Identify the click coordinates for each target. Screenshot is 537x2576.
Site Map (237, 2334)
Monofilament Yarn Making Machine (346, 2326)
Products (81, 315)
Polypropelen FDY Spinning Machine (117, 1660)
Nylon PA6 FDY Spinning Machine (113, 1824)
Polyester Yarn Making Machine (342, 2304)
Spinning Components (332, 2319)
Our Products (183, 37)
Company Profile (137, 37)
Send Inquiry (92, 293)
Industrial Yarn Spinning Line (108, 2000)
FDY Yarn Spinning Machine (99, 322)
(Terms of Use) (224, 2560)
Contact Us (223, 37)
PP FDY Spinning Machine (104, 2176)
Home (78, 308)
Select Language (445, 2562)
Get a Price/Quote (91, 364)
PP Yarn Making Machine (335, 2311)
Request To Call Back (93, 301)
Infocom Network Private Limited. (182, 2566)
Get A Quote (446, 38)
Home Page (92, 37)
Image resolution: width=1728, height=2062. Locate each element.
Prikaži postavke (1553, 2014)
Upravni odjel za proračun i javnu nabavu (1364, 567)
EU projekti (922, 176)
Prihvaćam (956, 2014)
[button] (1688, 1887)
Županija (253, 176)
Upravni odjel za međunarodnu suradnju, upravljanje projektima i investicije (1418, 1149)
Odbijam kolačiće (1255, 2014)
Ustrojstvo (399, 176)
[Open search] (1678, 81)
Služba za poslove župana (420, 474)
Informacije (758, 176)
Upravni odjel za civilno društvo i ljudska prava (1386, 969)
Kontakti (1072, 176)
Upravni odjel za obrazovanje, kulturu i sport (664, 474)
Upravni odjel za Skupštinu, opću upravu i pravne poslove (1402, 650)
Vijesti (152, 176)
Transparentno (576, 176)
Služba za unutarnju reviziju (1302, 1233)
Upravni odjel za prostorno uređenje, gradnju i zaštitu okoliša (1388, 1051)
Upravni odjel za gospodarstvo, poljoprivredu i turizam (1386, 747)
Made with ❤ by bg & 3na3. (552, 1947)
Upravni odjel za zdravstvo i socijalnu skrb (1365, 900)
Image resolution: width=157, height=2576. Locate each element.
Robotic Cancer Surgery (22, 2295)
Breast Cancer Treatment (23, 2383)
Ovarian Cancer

------

**PROMPT**
Copy out the entries in full, exactly as they appear.

**FINAL ANSWER**
Identify the click coordinates for each target. Screenshot is 537x2576.
Site Map (237, 2334)
Monofilament Yarn Making Machine (346, 2326)
Products (81, 315)
Polypropelen FDY Spinning Machine (117, 1660)
Nylon PA6 FDY Spinning Machine (113, 1824)
Polyester Yarn Making Machine (342, 2304)
Spinning Components (332, 2319)
Our Products (183, 37)
Company Profile (137, 37)
Send Inquiry (92, 293)
Industrial Yarn Spinning Line (108, 2000)
FDY Yarn Spinning Machine (99, 322)
(Terms of Use) (224, 2560)
Contact Us (223, 37)
PP FDY Spinning Machine (104, 2176)
Home (78, 308)
Select Language (445, 2562)
Get a Price/Quote (91, 364)
PP Yarn Making Machine (335, 2311)
Request To Call Back (93, 301)
Infocom Network Private Limited. (182, 2566)
Get A Quote (446, 38)
Home Page (92, 37)
Image resolution: width=1728, height=2062. Locate each element.
Prikaži postavke (1553, 2014)
Upravni odjel za proračun i javnu nabavu (1364, 567)
EU projekti (922, 176)
Prihvaćam (956, 2014)
[button] (1688, 1887)
Županija (253, 176)
Upravni odjel za međunarodnu suradnju, upravljanje projektima i investicije (1418, 1149)
Odbijam kolačiće (1255, 2014)
Ustrojstvo (399, 176)
[Open search] (1678, 81)
Služba za poslove župana (420, 474)
Informacije (758, 176)
Upravni odjel za civilno društvo i ljudska prava (1386, 969)
Kontakti (1072, 176)
Upravni odjel za obrazovanje, kulturu i sport (664, 474)
Upravni odjel za Skupštinu, opću upravu i pravne poslove (1402, 650)
Vijesti (152, 176)
Transparentno (576, 176)
Služba za unutarnju reviziju (1302, 1233)
Upravni odjel za prostorno uređenje, gradnju i zaštitu okoliša (1388, 1051)
Upravni odjel za gospodarstvo, poljoprivredu i turizam (1386, 747)
Made with ❤ by bg & 3na3. (552, 1947)
Upravni odjel za zdravstvo i socijalnu skrb (1365, 900)
Image resolution: width=157, height=2576. Locate each element.
Robotic Cancer Surgery (22, 2295)
Breast Cancer Treatment (23, 2383)
Ovarian Cancer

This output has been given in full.